-- WHAT TO PRODUCE --
Write out the line with "Where should I click to: Uncheck" and every later line through the end of the data below, exactly as given, with no pictures in the copy.

------ SUPPLIED RECORDS ------

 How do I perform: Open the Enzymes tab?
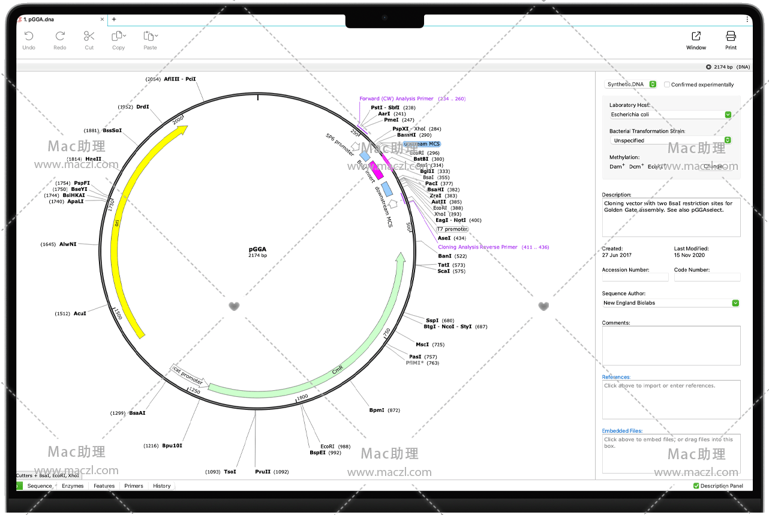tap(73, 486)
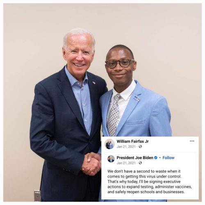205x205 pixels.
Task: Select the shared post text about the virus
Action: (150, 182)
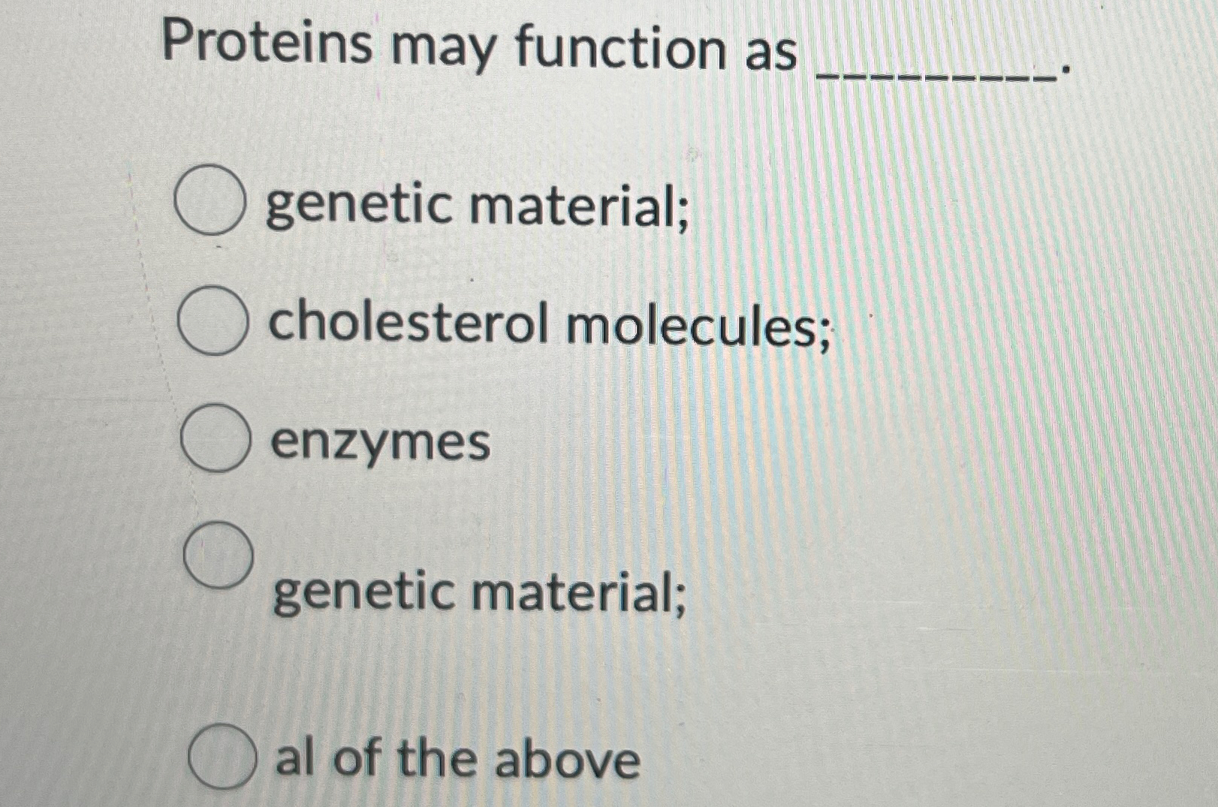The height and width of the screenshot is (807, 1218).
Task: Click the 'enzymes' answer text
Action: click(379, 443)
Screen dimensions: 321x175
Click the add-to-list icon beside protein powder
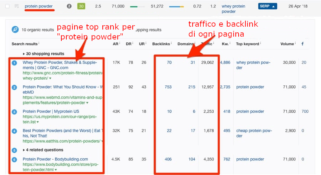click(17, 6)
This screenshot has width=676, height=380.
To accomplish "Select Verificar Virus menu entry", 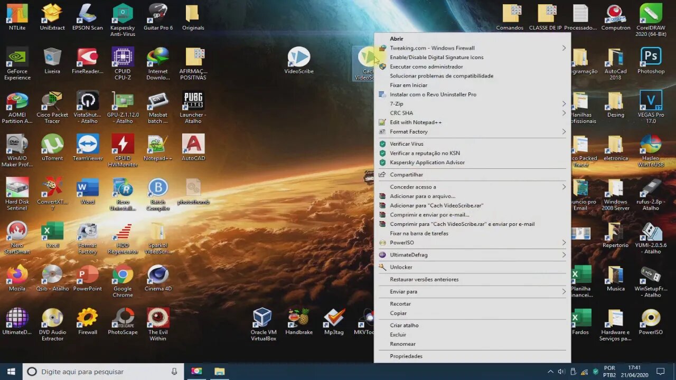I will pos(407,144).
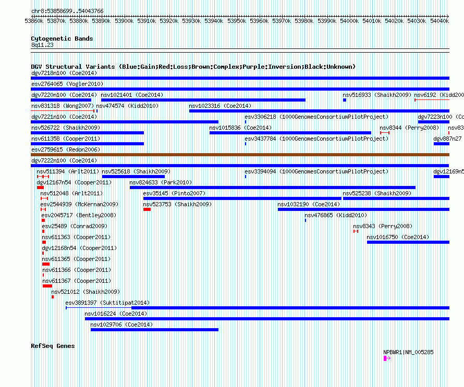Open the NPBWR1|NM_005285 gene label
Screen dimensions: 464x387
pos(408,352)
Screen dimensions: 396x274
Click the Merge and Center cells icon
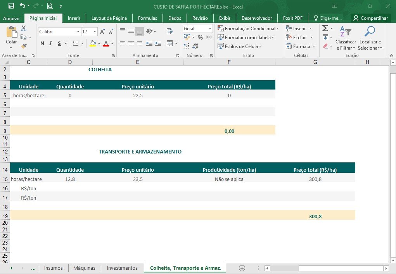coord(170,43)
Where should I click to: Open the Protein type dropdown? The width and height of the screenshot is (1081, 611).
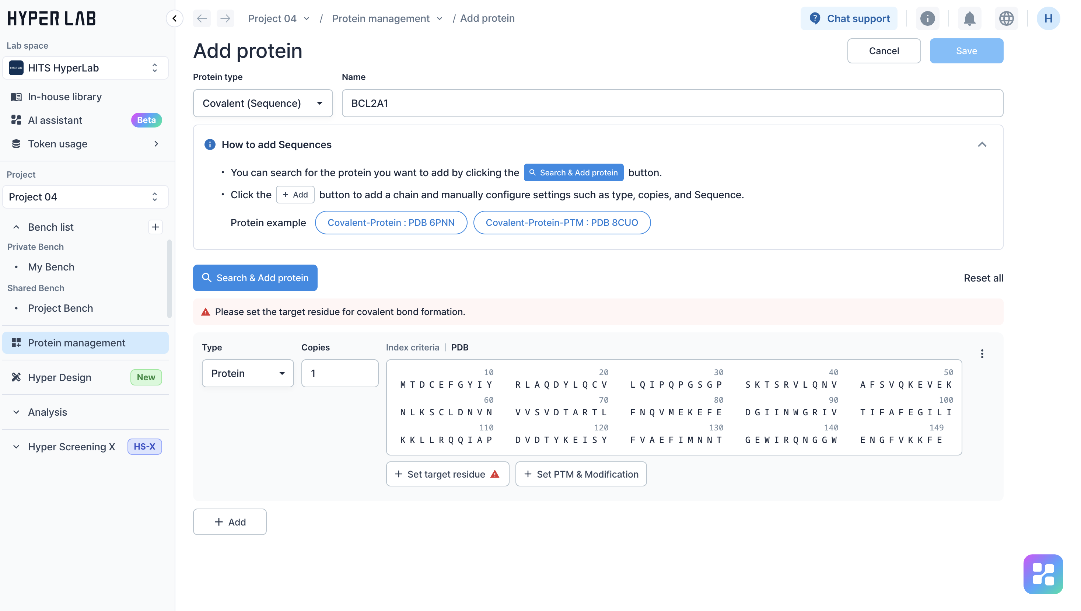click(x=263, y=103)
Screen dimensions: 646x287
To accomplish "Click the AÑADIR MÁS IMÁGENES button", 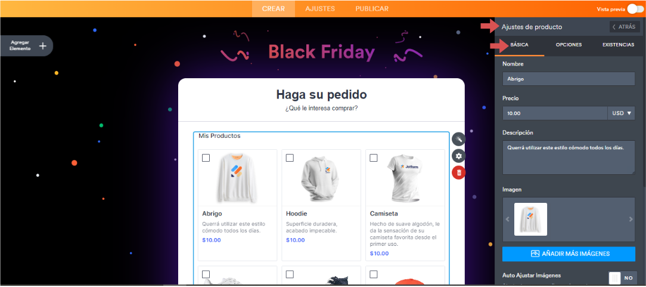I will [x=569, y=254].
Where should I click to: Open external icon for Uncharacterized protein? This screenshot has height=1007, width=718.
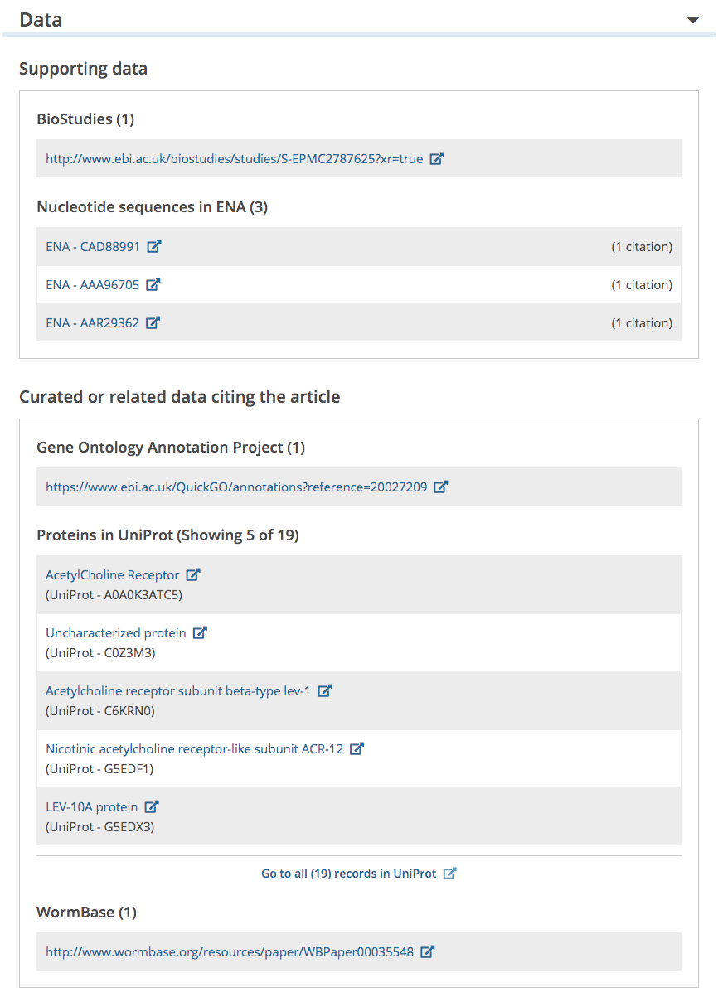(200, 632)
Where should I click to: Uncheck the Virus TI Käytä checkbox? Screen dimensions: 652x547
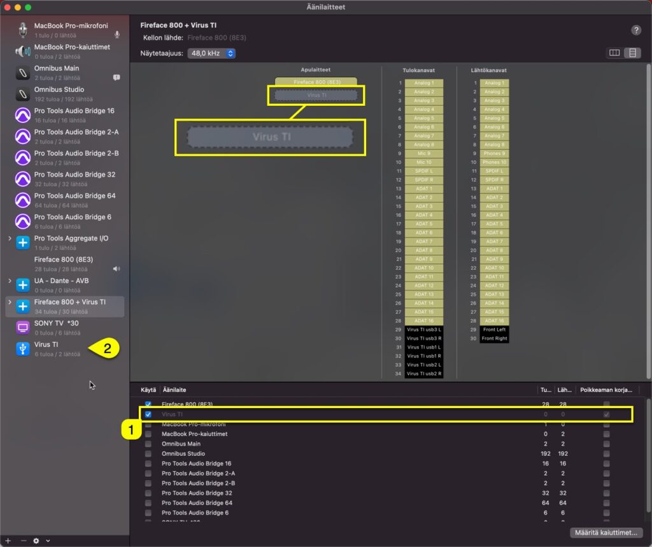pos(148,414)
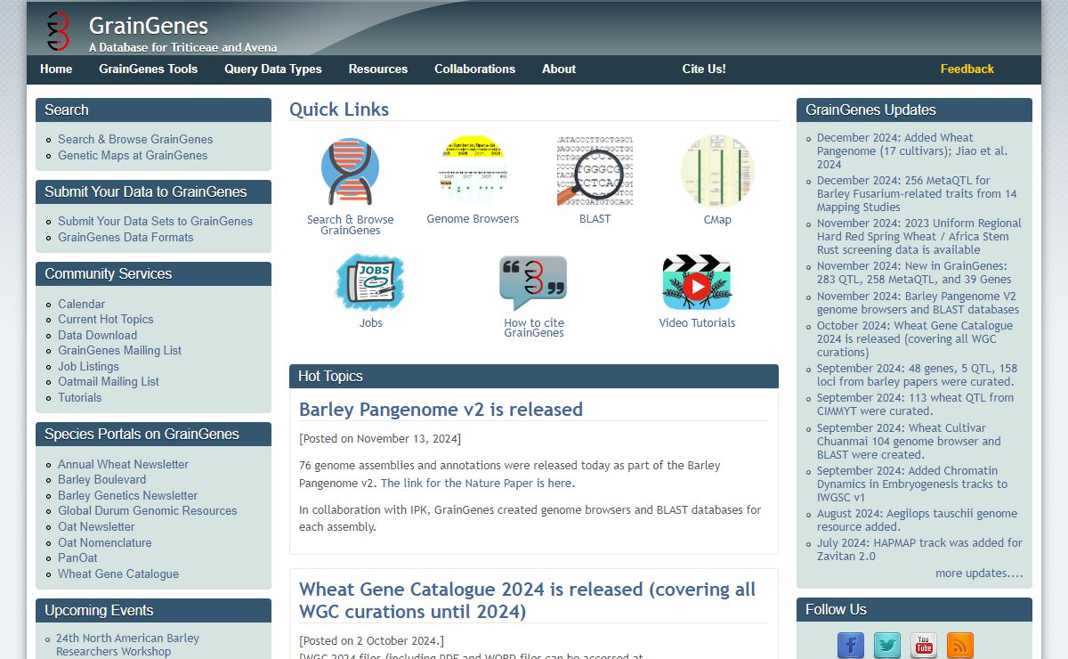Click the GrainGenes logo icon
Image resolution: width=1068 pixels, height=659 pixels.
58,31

------

-- SOLUTION TO THE EXERCISE --
Where should I click to: Uncheck the Virus TI Käytä checkbox? Screen dimensions: 652x547
pos(148,414)
Click the GrainGenes logo icon
Image resolution: width=1068 pixels, height=659 pixels.
58,31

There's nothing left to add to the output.